Dataset entries
######

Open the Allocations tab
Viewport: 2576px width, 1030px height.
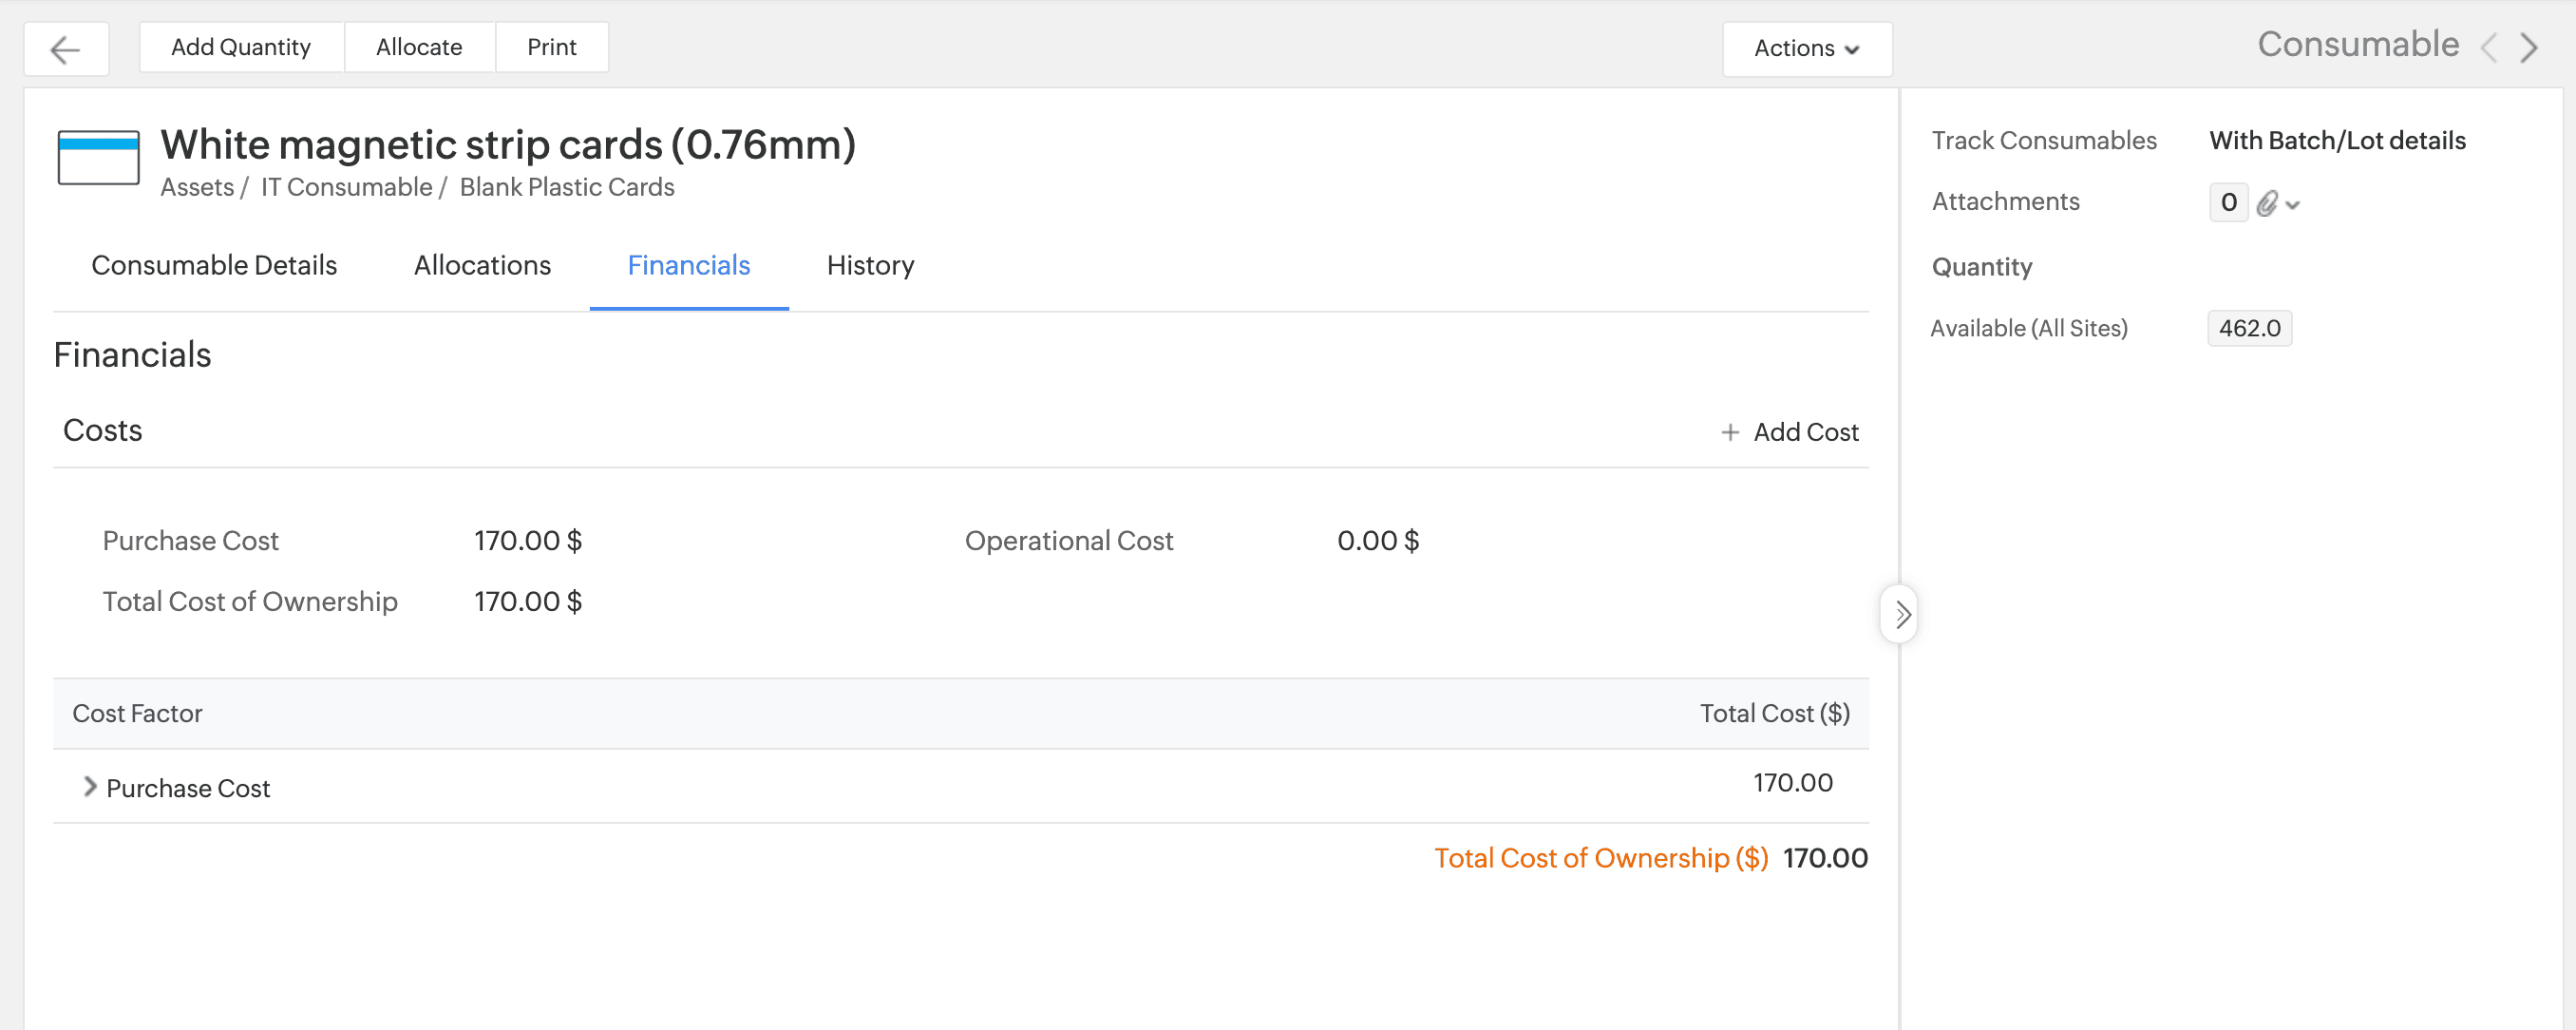point(482,265)
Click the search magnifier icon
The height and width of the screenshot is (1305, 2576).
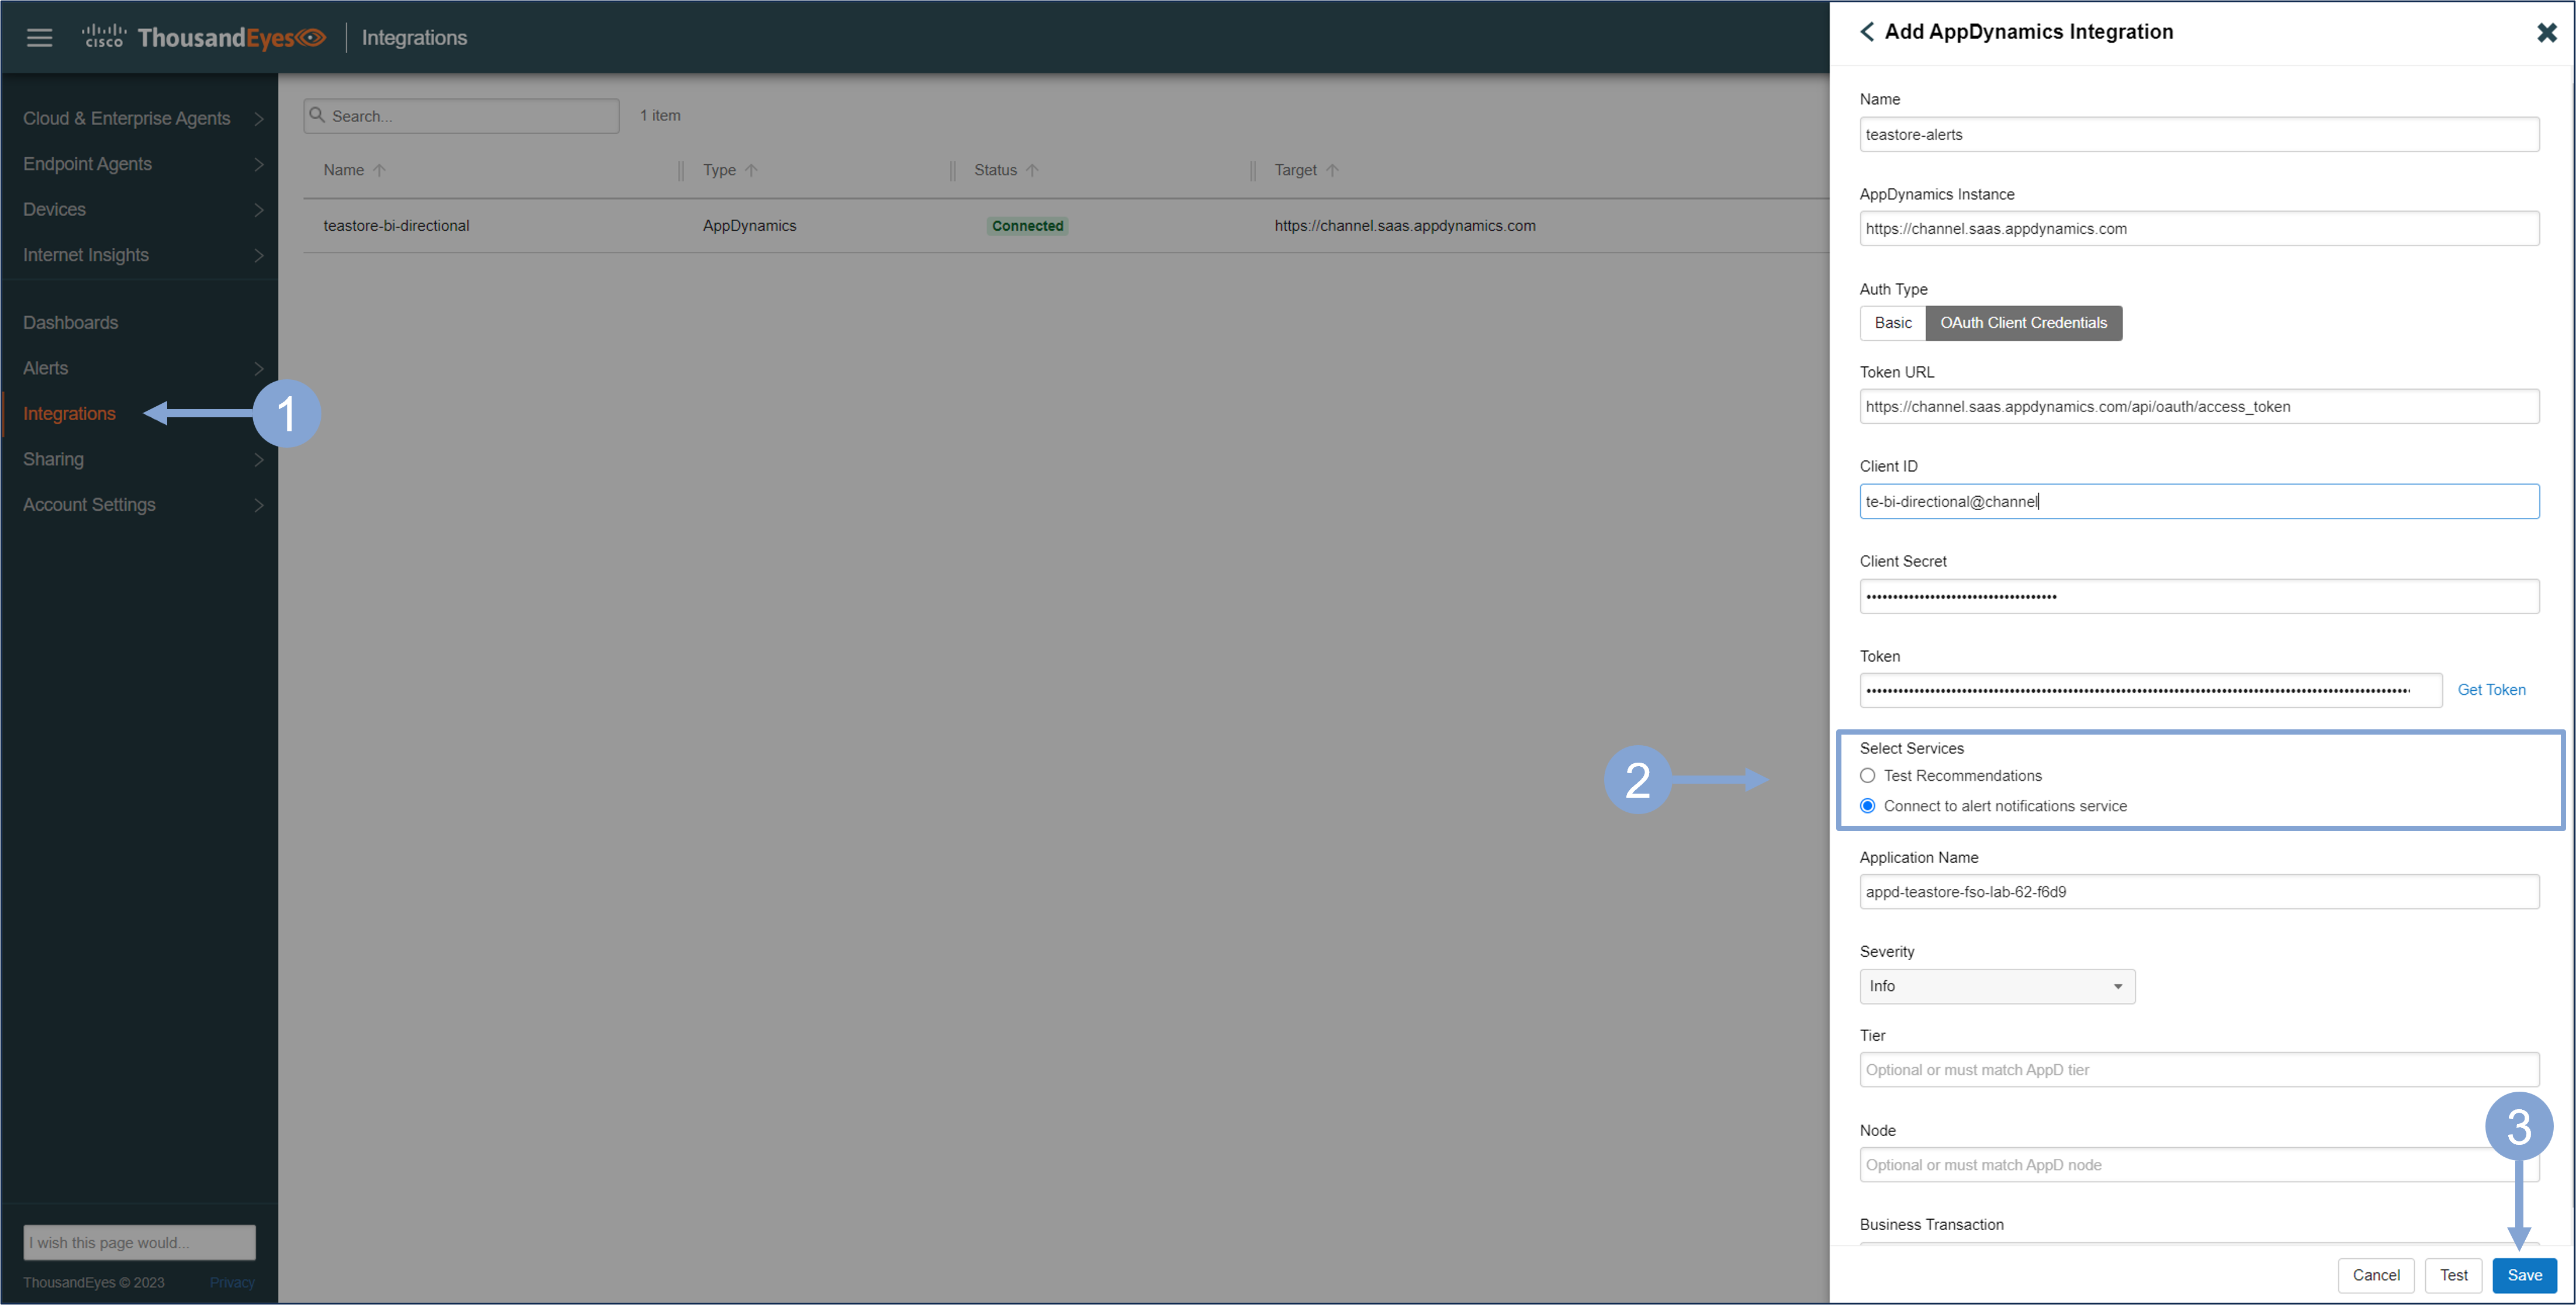click(317, 115)
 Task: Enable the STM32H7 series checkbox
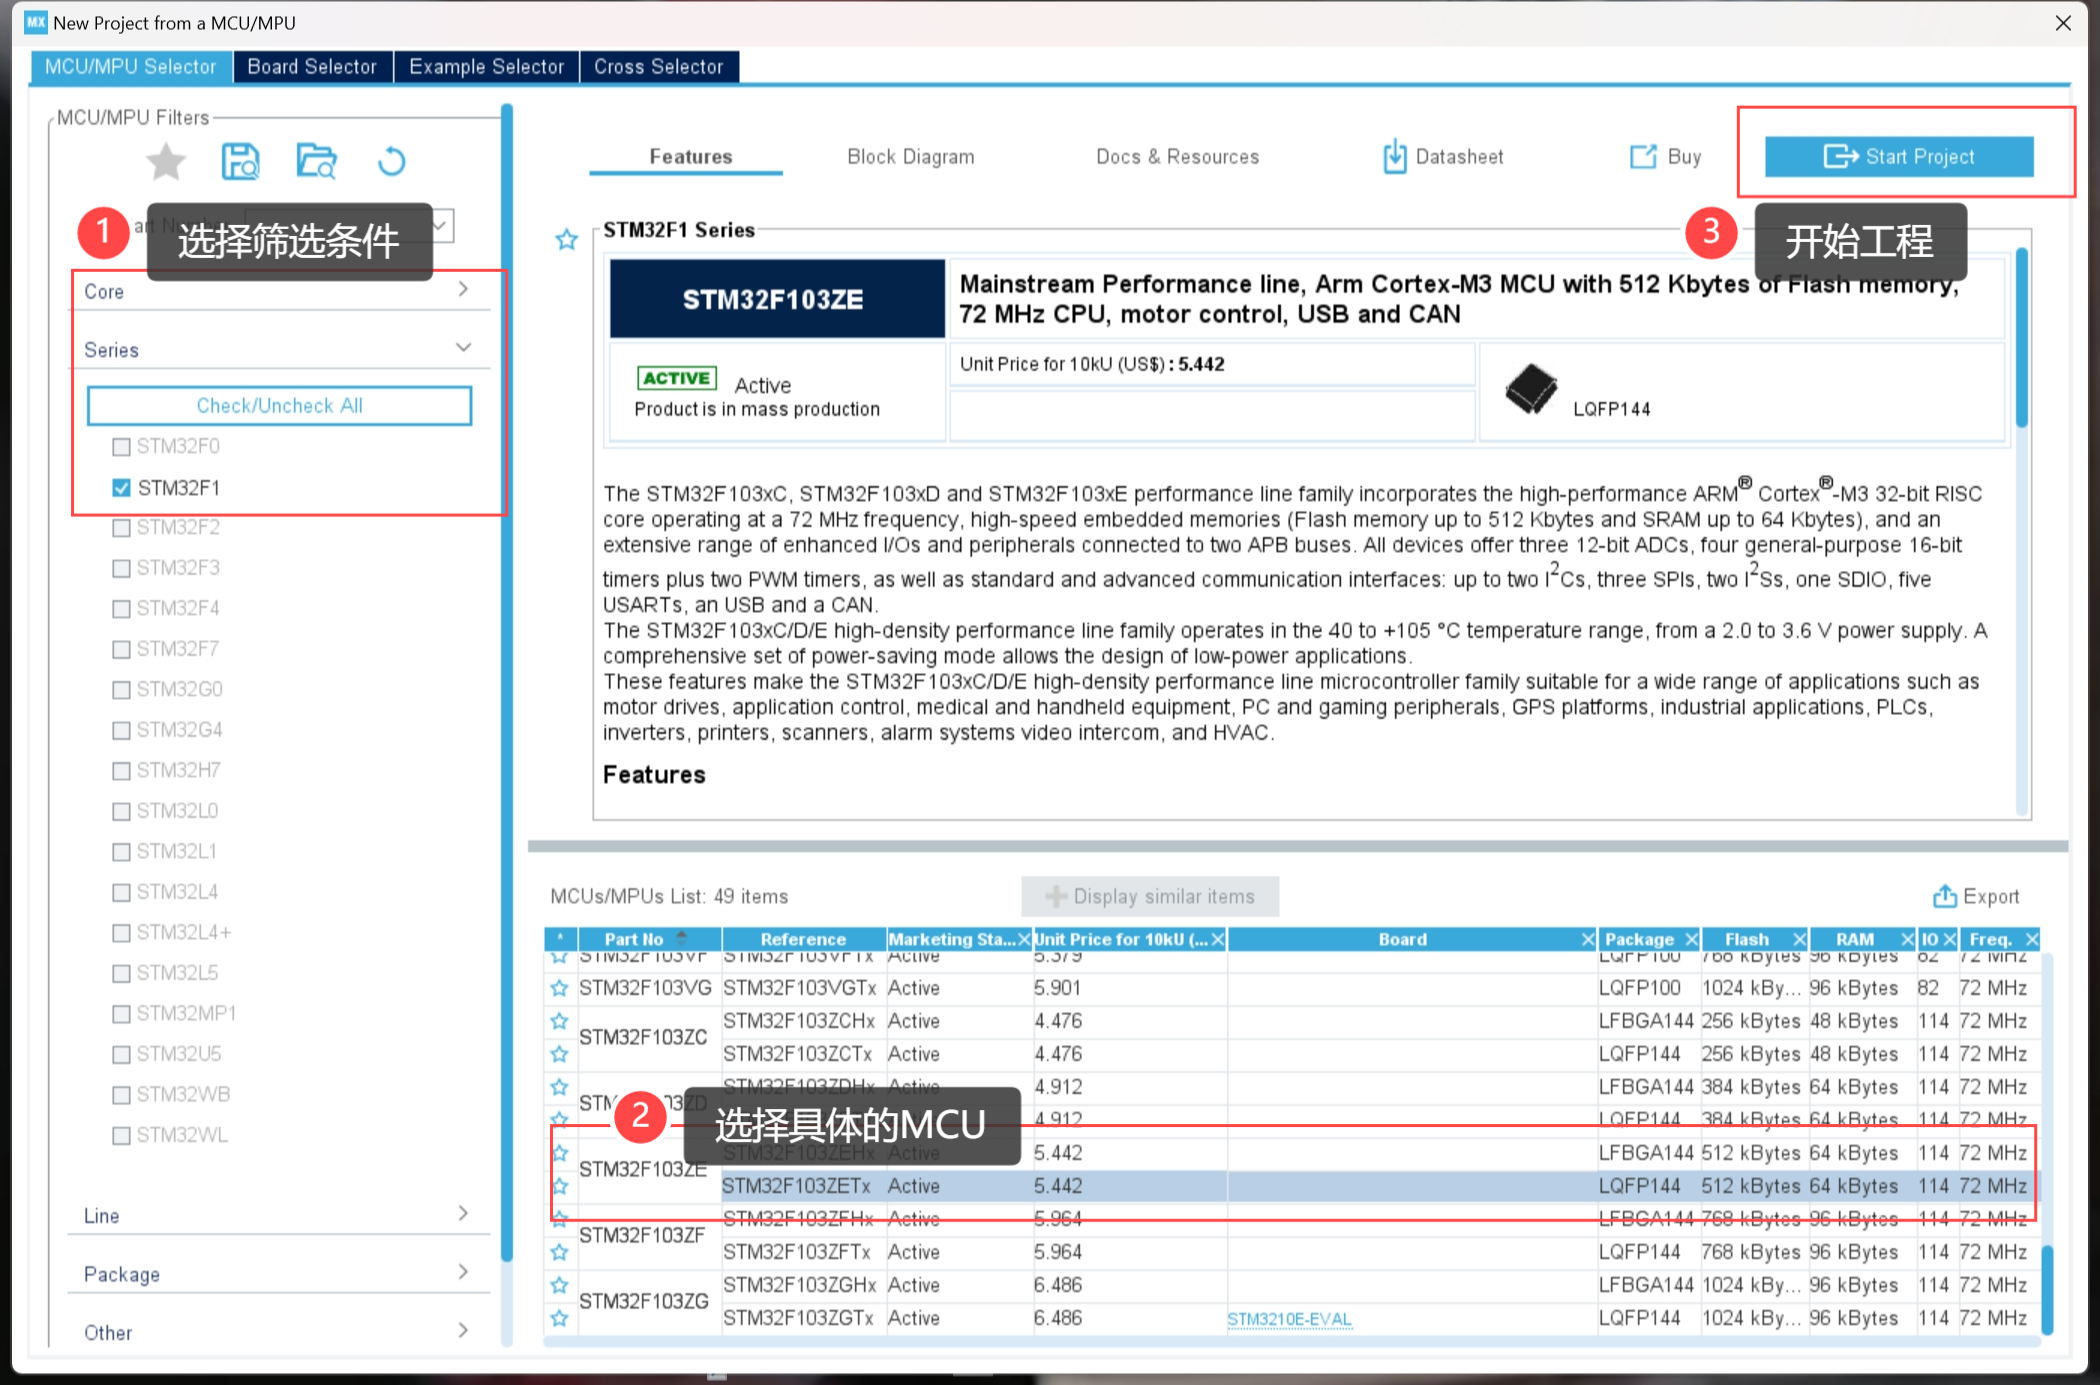click(122, 771)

######

## Aim of the exercise
Set down all of the entries exactly as they stand, without any image.

## Answer
Open the Allocations tab
Viewport: 2576px width, 1030px height.
point(482,265)
Click the search magnifier icon
The height and width of the screenshot is (1305, 2576).
click(317, 115)
 Task: Enable the STM32H7 series checkbox
click(122, 771)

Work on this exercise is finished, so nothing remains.